Problems:
(1) Reproduce everything in the statistics import and export message from "v21 attached." down to "the new options.", word for word.
(2) Pick up the message on statistics import and export after its last sentence and continue writing it.

Supplied passage:
<<<<

Re: Statistics Import and Export

From: Corey Huinker <corey(dot)huinker(at)gmail(dot)com>
To: Matthias van de Meent <boekewurm+postgres(at)gmail(dot)com>
Cc: Bruce Momjian <bruce(at)momjian(dot)us>, Tom Lane <tgl(at)sss(dot)pgh(dot)pa(dot)us>, Jeff Davis <pgsql(at)j-davis(dot)com>, Nathan Bossart <nathandbossart(at)gmail(dot)com>, Magnus Hagander <magnus(at)hagander(dot)net>, Stephen Frost <sfrost(at)snowman(dot)net>, Ashutosh Bapat <ashutosh(dot)bapat(dot)oss(at)gmail(dot)com>, Peter Smith <smithpb2250(at)gmail(dot)com>, PostgreSQL Hackers <pgsql-hackers(at)lists(dot)postgresql(dot)org>, Tomas Vondra <tomas(dot)vondra(at)enterprisedb(dot)com>
Subject: Re: Statistics Import and Export
Date: 2024-05-07 03:43:50
Message-ID: CADkLM=cQgghMJOS8EcAVBwRO4s1dUVtxGZv5gLPfZkQ1nL1gzA@mail.gmail.com
Views: Raw Message | Whole Thread | Download mbox | Resend email
Thread:
Lists: pgsql-hackers

>
>
> Next up for question is how to handle --statistics-only or an equivalent.
> The option would be mutually exclusive with --schema-only and --data-only,
> and it would be mildly incongruous if it didn't have a short option like
> the others, so I'm suggested -P for Probablity / Percentile / ρ:
> correlation / etc.
>
> One wrinkle with having three mutually exclusive options instead of two is
> that the existing code was able to assume that one of the options being
> true meant that we could bail out of certain dumpXYZ() functions, and now
> those tests have to compare against two, which makes me think we should add
> three new DumpOptions that are the non-exclusive positives (yesSchema,
> yesData, yesStats) and set those in addition to the schemaOnly, dataOnly,
> and statsOnly flags. Thoughts?
>

v21 attached.

0001 is the same.

0002 is a preparatory change to pg_dump introducing
DumpOption/RestoreOption variables dumpSchema and dumpData. The current
code makes heavy use of the fact that schemaOnly and dataOnly are mutually
exclusive and logically opposite. That will not be the case when
statisticsOnly is introduced, so I decided to add the new variables whose
value is entirely derivative of the existing command flags, but resolves
the complexities of those interactions in one spot, as those complexities
are about to jump with the new options.

>>>>

Stored records:
<<<<

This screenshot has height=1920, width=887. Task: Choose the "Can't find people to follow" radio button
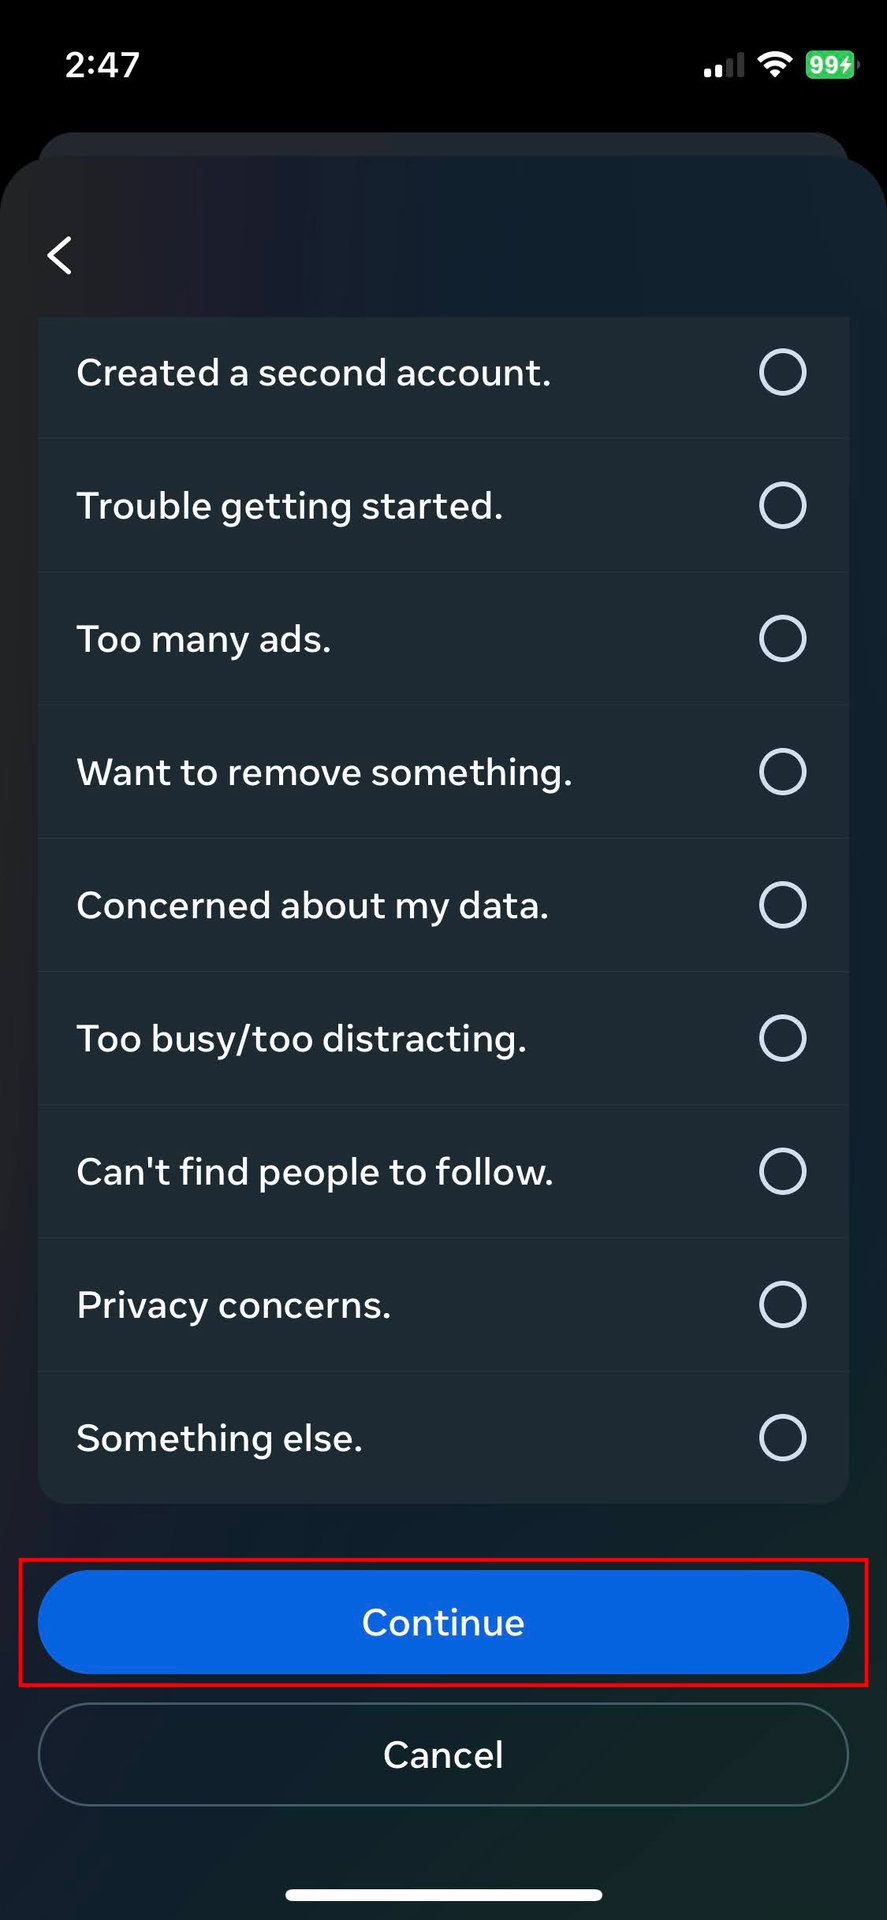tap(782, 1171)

>>>>
<<<<

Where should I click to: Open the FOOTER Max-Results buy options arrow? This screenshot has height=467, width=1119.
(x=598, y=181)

>>>>

Responses:
(1)
v21 attached.

0001 is the same.

0002 is a preparatory change to pg_dump introducing
DumpOption/RestoreOption variables dumpSchema and dumpData. The current
code makes heavy use of the fact that schemaOnly and dataOnly are mutually
exclusive and logically opposite. That will not be the case when
statisticsOnly is introduced, so I decided to add the new variables whose
value is entirely derivative of the existing command flags, but resolves
the complexities of those interactions in one spot, as those complexities
are about to jump with the new options.

(2)
0003 is the statistics changes to pg_dump, adding the options -X /
--statistics-only, and the derivative boolean statisticsOnly. The -P option
is already used by pg_restore, so instead I chose -X because of the passing
resemblance to Chi as in the chi-square statistics test makes it vaguely
statistics-ish. If someone has a better letter, I'm listening.

With that change, people should be able to use pg_dump -X --table=foo to
dump existing stats for a table and its dependent indexes, and then tweak
those calls to do tuning work. Have fun with it. If this becomes a common
use-case then it may make sense to get functions to fetch
relation/attribute stats for a given relation, either as a formed SQL
statement or as the parameter values.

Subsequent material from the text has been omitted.